Bebia apenas nos finais de semana; socialmente, como classificava suas bebedeiras. Mas com a progressão de sua mórbida tristeza, passou a beber quase todo dia. Tinha ressacas violentas, que mais lhe agravavam a depressão. Não eram apenas desconfortos físicos, mas ressacas morais, espirituais, que o abismavam em incomensurável desânimo e tristeza. Muitas vezes, misturava a ingestão de álcool com o uso de outras drogas. Ouvia boleros tristíssimos, deprimentes, que mais ainda devastavam sua alma.

Os seus vizinhos de condomínio, em certa madrugada friorenta, ouviram um forte estampido quebrar o silêncio da noite morta. Sabiam que ele vivia sozinho, e que estava depressivo. Como não notasse nenhum movimento ou barulho na quitinete, um dos vizinhos, por volta das onze horas, resolveu tocar a campainha. Como ninguém respondesse, após muita insistência, perguntou à portaria se ele deixara o condomínio. Ante a resposta negativa, em deliberação com o síndico e outros moradores, tomou a iniciativa de arrombar a porta.   
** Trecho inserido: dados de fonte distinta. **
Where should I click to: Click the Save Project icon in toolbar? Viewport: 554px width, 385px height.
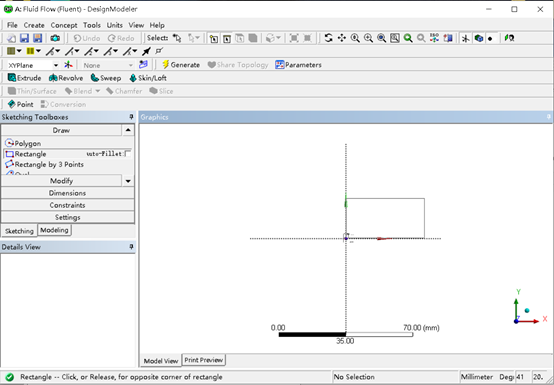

Abelardo jazia morto, recostado na poltrona. Um filete de sangue coagulado manchava sua têmpora direita, onde a bala entrara. Jogara roleta russa. Com o tambor cheio de balas. A roleta seria a remota probabilidade de a arma “bater catolé”. Não deixou carta de suicida. E nenhuma outra forma de explicação. A vida lhe fora pesada. Que a terra lhe seja leve.